## [Supplied material]

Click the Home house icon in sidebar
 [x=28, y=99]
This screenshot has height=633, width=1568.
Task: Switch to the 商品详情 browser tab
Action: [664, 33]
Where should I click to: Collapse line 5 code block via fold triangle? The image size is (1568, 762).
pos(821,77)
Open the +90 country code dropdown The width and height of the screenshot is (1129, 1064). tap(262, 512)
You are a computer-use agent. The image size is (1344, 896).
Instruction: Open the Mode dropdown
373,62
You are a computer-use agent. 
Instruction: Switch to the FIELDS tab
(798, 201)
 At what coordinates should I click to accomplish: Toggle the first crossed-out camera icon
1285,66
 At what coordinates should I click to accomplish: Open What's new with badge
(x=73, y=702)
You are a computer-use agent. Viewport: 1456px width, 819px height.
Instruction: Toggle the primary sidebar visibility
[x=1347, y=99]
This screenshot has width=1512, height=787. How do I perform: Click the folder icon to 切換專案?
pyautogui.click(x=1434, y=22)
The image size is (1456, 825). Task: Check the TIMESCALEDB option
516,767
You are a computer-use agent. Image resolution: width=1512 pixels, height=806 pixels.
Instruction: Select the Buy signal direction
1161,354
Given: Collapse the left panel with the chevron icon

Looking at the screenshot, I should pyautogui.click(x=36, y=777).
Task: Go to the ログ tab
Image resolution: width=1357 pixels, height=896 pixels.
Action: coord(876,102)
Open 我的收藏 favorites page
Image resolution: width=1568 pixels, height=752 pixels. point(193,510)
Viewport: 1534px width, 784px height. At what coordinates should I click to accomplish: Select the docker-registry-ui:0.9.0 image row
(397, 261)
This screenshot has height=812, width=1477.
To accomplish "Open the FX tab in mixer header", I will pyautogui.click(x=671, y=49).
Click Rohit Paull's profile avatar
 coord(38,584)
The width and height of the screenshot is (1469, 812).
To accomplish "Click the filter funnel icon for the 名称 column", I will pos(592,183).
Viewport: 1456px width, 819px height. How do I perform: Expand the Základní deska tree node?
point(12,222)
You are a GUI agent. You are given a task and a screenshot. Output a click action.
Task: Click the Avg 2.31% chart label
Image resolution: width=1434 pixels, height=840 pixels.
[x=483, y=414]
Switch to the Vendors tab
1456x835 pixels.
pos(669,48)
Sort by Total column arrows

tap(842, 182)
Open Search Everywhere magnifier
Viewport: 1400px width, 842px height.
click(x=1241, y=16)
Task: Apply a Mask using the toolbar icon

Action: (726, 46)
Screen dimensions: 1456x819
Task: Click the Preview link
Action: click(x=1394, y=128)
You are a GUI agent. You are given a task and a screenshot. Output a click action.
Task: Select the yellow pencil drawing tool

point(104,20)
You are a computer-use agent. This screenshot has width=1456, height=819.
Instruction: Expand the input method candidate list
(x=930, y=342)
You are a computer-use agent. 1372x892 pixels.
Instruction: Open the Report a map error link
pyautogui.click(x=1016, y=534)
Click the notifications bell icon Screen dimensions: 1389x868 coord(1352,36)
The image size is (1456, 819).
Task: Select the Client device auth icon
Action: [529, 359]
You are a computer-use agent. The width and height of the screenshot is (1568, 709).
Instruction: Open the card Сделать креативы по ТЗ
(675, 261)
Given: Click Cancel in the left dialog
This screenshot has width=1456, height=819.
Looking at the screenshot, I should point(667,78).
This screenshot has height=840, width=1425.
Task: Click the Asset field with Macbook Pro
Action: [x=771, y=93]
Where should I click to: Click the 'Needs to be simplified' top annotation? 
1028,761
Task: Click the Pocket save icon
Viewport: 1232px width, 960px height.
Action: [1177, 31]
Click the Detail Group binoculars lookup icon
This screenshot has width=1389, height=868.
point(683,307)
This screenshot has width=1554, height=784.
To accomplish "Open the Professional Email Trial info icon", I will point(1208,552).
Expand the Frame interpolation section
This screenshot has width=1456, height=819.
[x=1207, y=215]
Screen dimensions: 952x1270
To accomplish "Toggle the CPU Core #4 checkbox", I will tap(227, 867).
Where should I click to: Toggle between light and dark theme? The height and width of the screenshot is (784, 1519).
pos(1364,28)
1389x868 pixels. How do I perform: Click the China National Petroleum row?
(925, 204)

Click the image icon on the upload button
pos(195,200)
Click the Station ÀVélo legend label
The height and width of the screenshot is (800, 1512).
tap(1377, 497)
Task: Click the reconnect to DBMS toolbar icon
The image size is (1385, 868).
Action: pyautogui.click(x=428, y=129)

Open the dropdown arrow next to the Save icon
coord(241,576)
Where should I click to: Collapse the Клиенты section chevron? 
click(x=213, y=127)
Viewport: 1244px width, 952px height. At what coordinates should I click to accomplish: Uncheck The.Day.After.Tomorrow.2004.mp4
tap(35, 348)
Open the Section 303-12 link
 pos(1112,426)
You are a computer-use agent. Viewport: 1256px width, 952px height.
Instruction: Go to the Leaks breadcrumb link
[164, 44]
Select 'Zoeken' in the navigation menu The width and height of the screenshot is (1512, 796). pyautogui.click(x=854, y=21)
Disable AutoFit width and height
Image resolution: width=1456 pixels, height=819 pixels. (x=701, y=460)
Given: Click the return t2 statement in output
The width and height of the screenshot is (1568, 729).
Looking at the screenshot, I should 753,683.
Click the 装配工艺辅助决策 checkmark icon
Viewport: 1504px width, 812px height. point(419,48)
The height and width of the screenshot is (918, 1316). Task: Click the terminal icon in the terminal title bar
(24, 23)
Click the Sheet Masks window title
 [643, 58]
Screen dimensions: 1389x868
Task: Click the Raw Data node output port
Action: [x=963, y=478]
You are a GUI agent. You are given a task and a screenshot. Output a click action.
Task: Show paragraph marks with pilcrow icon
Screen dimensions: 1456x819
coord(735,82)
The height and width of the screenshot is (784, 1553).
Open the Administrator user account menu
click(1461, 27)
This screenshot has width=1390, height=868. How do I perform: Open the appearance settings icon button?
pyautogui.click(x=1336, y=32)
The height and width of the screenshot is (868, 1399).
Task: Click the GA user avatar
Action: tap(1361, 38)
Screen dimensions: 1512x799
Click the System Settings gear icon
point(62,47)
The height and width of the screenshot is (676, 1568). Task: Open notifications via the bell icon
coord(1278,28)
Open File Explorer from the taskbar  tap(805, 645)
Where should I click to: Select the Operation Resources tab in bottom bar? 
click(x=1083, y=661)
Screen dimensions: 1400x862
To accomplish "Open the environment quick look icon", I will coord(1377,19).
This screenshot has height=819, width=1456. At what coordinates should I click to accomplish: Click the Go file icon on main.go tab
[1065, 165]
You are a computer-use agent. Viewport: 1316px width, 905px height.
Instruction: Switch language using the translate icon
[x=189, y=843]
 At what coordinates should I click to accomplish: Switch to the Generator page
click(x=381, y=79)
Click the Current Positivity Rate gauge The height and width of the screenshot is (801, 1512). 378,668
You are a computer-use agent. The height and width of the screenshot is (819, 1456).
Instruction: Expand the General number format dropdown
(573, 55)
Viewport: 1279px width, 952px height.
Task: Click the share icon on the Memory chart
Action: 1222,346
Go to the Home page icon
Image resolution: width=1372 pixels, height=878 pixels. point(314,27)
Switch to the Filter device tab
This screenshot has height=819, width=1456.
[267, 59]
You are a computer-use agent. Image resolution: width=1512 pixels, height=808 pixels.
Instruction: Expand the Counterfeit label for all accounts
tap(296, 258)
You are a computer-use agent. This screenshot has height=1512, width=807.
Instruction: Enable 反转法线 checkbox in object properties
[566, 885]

## [Aim of the exercise]
Print, from the entries above, the line with "The image size is (1456, 825).", the line with "Switch to the Vendors tab" and all lines between them, exactly and with nothing else.

## [Answer for the task]
The image size is (1456, 825). Task: Check the TIMESCALEDB option
516,767
You are a computer-use agent. Image resolution: width=1512 pixels, height=806 pixels.
Instruction: Select the Buy signal direction
1161,354
Given: Collapse the left panel with the chevron icon

Looking at the screenshot, I should pyautogui.click(x=36, y=777).
Task: Go to the ログ tab
Image resolution: width=1357 pixels, height=896 pixels.
Action: coord(876,102)
Open 我的收藏 favorites page
Image resolution: width=1568 pixels, height=752 pixels. point(193,510)
Viewport: 1534px width, 784px height. At what coordinates should I click to accomplish: Select the docker-registry-ui:0.9.0 image row
(397, 261)
This screenshot has height=812, width=1477.
To accomplish "Open the FX tab in mixer header", I will pyautogui.click(x=671, y=49).
Click Rohit Paull's profile avatar
 coord(38,584)
The width and height of the screenshot is (1469, 812).
To accomplish "Click the filter funnel icon for the 名称 column", I will pos(592,183).
Viewport: 1456px width, 819px height. How do I perform: Expand the Základní deska tree node?
point(12,222)
You are a GUI agent. You are given a task and a screenshot. Output a click action.
Task: Click the Avg 2.31% chart label
Image resolution: width=1434 pixels, height=840 pixels.
[x=483, y=414]
Switch to the Vendors tab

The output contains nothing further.